Un juge fédéral a statué que l’administration Trump avait enfreint la loi en ordonnant de réduire de moitié les effectifs de l’Agence fédérale de gestion des situations d’urgence (FEMA).

Dans une décision rendue tard vendredi, la juge de district américaine Susan Illston, basée à San Francisco, a estimé que le ministère de la Sécurité intérieure (DHS) avait outrepassé ses pouvoirs en prenant le contrôle des décisions de personnel de la FEMA et en poussant l’agence à supprimer des milliers de postes liés à la réponse aux catastrophes naturelles.

Bien que la FEMA agisse au sein du DHS, une loi adoptée après l’ouragan « Katrina » en 2005 interdit au ministère de restreindre « sensiblement ou considérablement » les pouvoirs, les responsabilités ou les activités de la FEMA.

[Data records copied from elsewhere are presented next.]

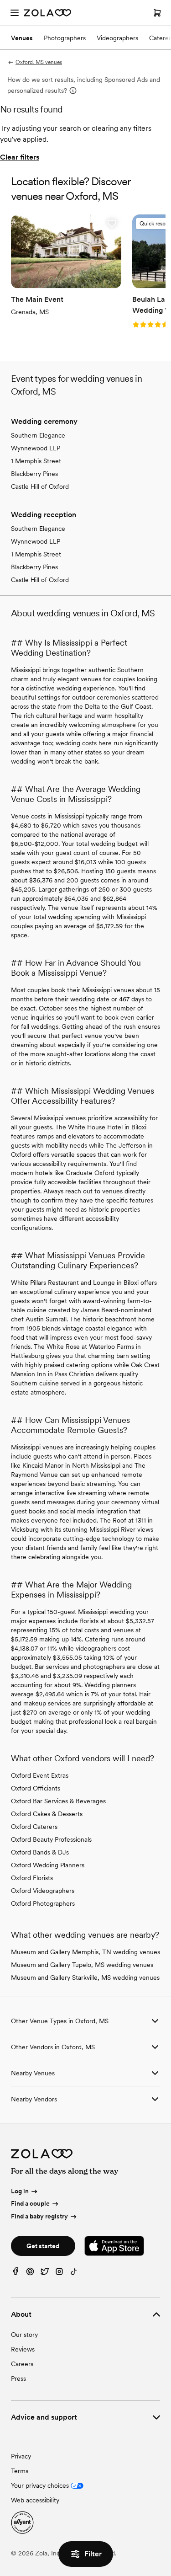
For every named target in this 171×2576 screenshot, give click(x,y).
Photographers (65, 38)
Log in (20, 2191)
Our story (24, 2334)
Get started (42, 2246)
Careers (22, 2364)
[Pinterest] (30, 2273)
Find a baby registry (39, 2216)
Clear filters (19, 157)
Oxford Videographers (42, 1890)
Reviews (23, 2349)
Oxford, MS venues (39, 62)
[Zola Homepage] (47, 12)
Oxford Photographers (43, 1903)
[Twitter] (44, 2273)
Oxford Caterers (34, 1826)
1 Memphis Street (36, 461)
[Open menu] (14, 12)
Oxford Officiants (35, 1788)
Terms (19, 2470)
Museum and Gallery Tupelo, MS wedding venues (82, 1964)
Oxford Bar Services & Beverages (58, 1801)
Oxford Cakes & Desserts (47, 1813)
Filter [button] (93, 2553)
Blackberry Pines (34, 473)
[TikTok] (73, 2273)
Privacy (21, 2456)
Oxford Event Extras (39, 1775)
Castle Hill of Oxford (40, 486)
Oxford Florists (32, 1877)
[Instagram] (59, 2273)
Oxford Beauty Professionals (51, 1839)
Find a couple (30, 2203)
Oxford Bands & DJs (40, 1852)
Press (18, 2378)
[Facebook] (15, 2273)
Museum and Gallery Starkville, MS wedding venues (85, 1977)
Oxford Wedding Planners (47, 1865)
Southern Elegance (38, 435)
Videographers (117, 38)
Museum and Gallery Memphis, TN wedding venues (85, 1952)
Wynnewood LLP (35, 448)
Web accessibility (35, 2500)
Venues (22, 38)
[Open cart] (157, 12)
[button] (112, 223)
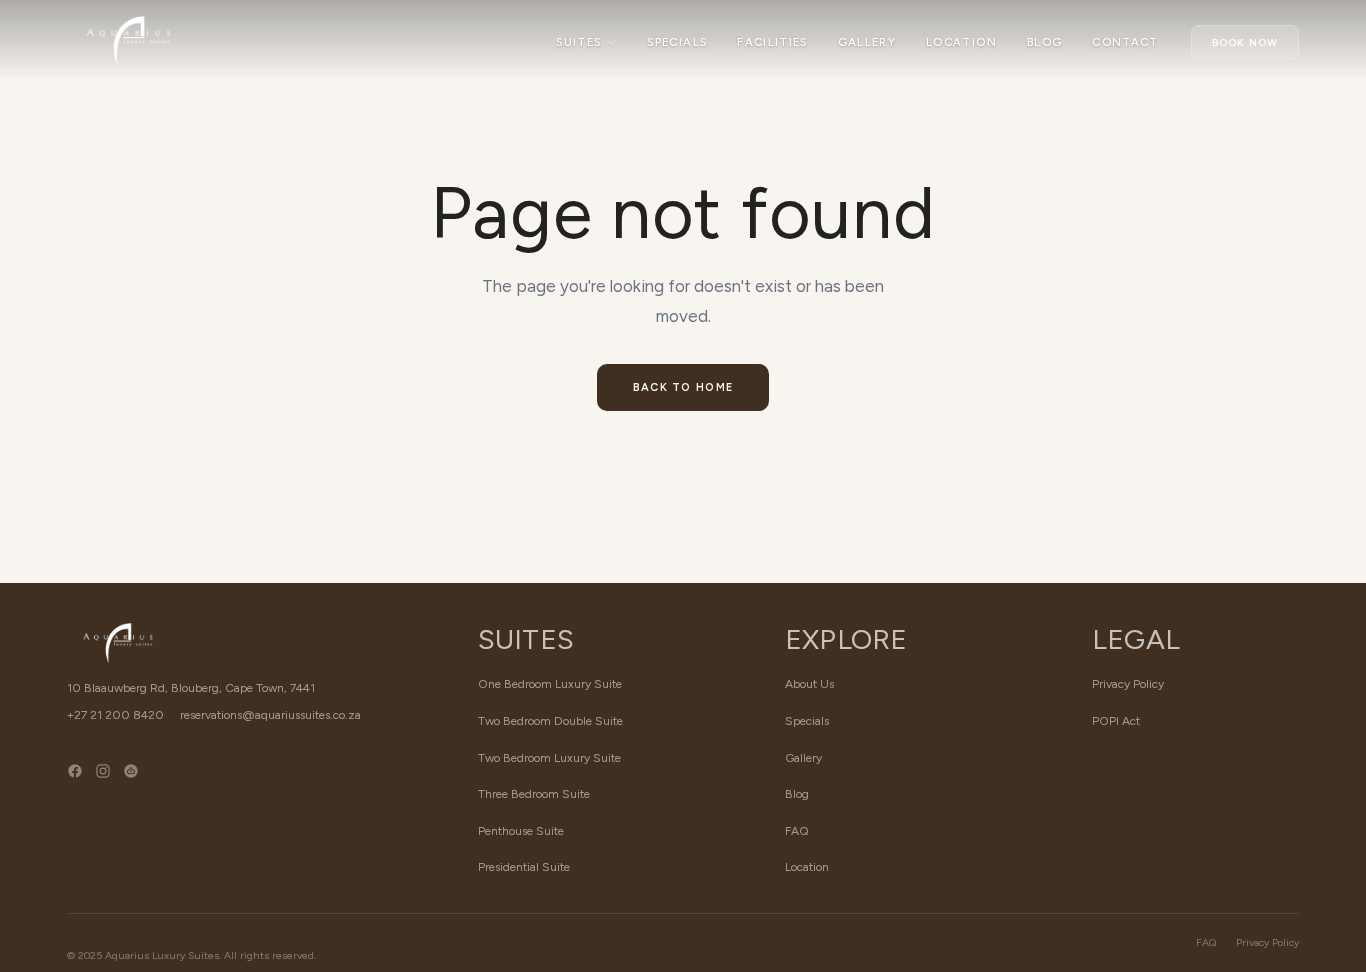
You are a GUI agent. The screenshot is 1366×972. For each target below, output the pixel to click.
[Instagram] (103, 785)
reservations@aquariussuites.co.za (270, 715)
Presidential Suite (524, 867)
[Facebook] (75, 785)
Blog (1044, 42)
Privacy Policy (1128, 684)
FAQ (797, 831)
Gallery (867, 42)
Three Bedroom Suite (534, 794)
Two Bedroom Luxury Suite (549, 758)
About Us (809, 684)
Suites (578, 42)
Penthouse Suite (521, 831)
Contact (1125, 42)
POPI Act (1116, 721)
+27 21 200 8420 (115, 715)
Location (961, 42)
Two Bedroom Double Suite (550, 721)
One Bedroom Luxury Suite (550, 684)
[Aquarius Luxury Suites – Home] (128, 40)
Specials (677, 42)
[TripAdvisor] (131, 785)
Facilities (772, 42)
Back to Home (683, 387)
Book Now (1245, 42)
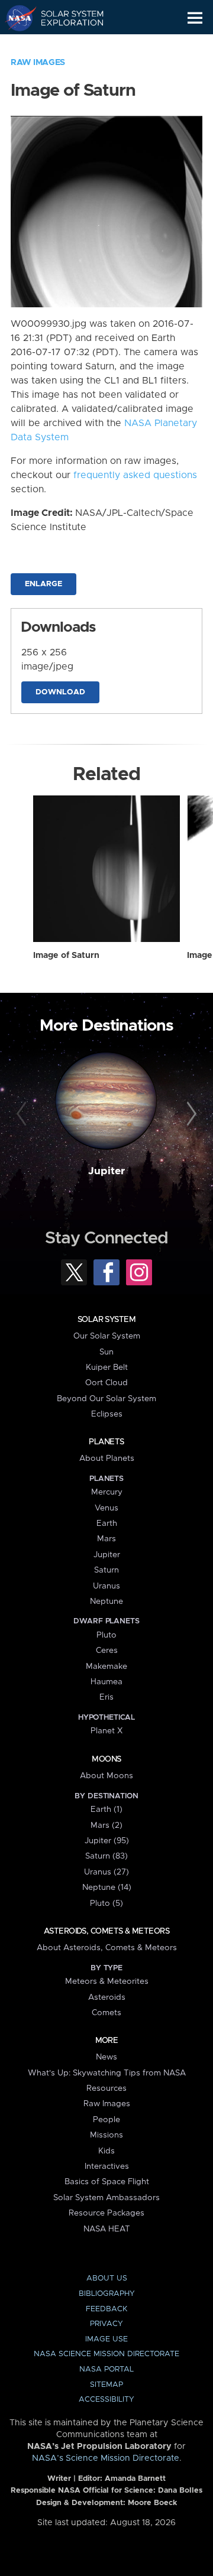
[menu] (195, 18)
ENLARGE (43, 584)
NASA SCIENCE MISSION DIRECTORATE (106, 2354)
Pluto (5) (106, 1903)
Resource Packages (106, 2213)
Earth (106, 1523)
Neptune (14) (106, 1887)
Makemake (106, 1666)
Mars (106, 1539)
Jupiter (106, 1171)
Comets (106, 2013)
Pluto (106, 1635)
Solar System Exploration (65, 17)
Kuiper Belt (107, 1367)
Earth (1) (106, 1809)
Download (60, 692)
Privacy (106, 2324)
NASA (16, 17)
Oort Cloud (106, 1383)
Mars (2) (106, 1825)
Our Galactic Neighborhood (65, 45)
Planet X (106, 1731)
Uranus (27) (106, 1872)
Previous (23, 1114)
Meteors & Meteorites (107, 1981)
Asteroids (106, 1997)
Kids (106, 2151)
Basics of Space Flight (106, 2182)
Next (190, 1114)
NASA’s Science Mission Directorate (105, 2458)
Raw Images (38, 63)
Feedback (106, 2309)
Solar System (106, 1319)
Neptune (106, 1601)
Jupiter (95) (107, 1841)
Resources (106, 2088)
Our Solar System (106, 1336)
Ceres (107, 1650)
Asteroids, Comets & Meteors (106, 1931)
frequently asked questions (135, 475)
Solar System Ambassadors (106, 2198)
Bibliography (107, 2294)
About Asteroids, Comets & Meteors (107, 1948)
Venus (106, 1508)
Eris (106, 1697)
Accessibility (106, 2399)
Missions (106, 2135)
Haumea (106, 1682)
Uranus (106, 1586)
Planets (106, 1442)
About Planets (106, 1458)
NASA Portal (106, 2369)
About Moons (106, 1776)
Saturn (106, 1570)
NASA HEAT (106, 2229)
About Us (106, 2278)
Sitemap (106, 2385)
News (106, 2057)
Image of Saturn (66, 955)
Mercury (106, 1492)
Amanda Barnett (135, 2479)
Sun (106, 1352)
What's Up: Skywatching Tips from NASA (107, 2073)
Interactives (107, 2166)
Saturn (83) (106, 1856)
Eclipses (106, 1414)
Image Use (106, 2339)
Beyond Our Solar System (106, 1399)
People (106, 2120)
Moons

En donnant raison aux syndicats à l’origine de la plainte, Illston a conclu que le DHS avait enfreint cette loi en bloquant la reconduction de contrats temporaires pour des milliers de réservistes appelés pour répondre aux urgences.

La juge a noté qu’il n’y avait dans le dossier aucune justification permettant d’annuler les décisions antérieures ni d’imposer ensuite des restrictions que le DHS aurait imposées aux pouvoirs de la FEMA concernant la reconduction des contrats.

La décision judiciaire ne prévoit pas de mesures spécifiques pour remédier aux violations ni d’éventuelles sanctions. La juge Illston, nommée par le président Bill Clinton, a déclaré qu’elle examinerait ces questions dans une décision complémentaire le mois suivant, et a invité les deux parties à présenter leurs positions sur les protections que les syndicats devraient recevoir.

À la date de samedi, la FEMA, le DHS et la Fédération américaine des employés des États — principal syndicat des travailleurs fédéraux du pays et partie à la procédure — n’ont pas répondu aux demandes de commentaires.

Les syndicats ont étendu une plainte déposée plus tôt en janvier ; à l’origine, celle-ci avait été déposée l’année précédente et contestait, de manière générale, les licenciements massifs intervenus au sein de l’administration.

Les syndicats affirment que les réductions proposées à la FEMA sont illégales pour plusieurs raisons : elles sapent le rôle central de l’agence dans la réponse aux catastrophes naturelles, elles n’ont pas été approuvées par le Congrès et elles ont été lancées par l’ancienne secrétaire à la sécurité intérieure Kirsty Noam, et non par la FEMA elle-même.

L’administration insiste sur le fait que la FEMA dispose de pouvoirs étendus pour déterminer elle-même le niveau de ses effectifs.

Le président américain Donald Trump avait déjà proposé plus tôt de supprimer la FEMA et de confier la responsabilité de la réponse aux situations d’urgence à des États distincts. L’an dernier, il avait aussi créé un conseil chargé de contrôler les fonctions de l’agence.

En juin, Illston a refusé de bloquer immédiatement les réductions, car la FEMA semblait avoir suspendu la mise en œuvre de ses plans.

Toutefois, dans sa décision, elle a indiqué que l’agence avance désormais : pour l’exercice financier à venir, un effectif de 11 383 personnes est prévu, soit environ deux fois moins que les effectifs précédents, sans aucune explication quant au fondement de ce chiffre.

Dans une décision connexe, Illston a reproché aux employés de la FEMA et du DHS d’avoir discuté des réductions de postes via le messager Signal sur des téléphones personnels, puis d’avoir supprimé la correspondance.

La juge a déclaré qu’à l’avenir, elle partirait du principe que « les messages perdus sur Signal seraient défavorables aux défendeurs, car ils constitueraient une preuve supplémentaire » d’actions illicites.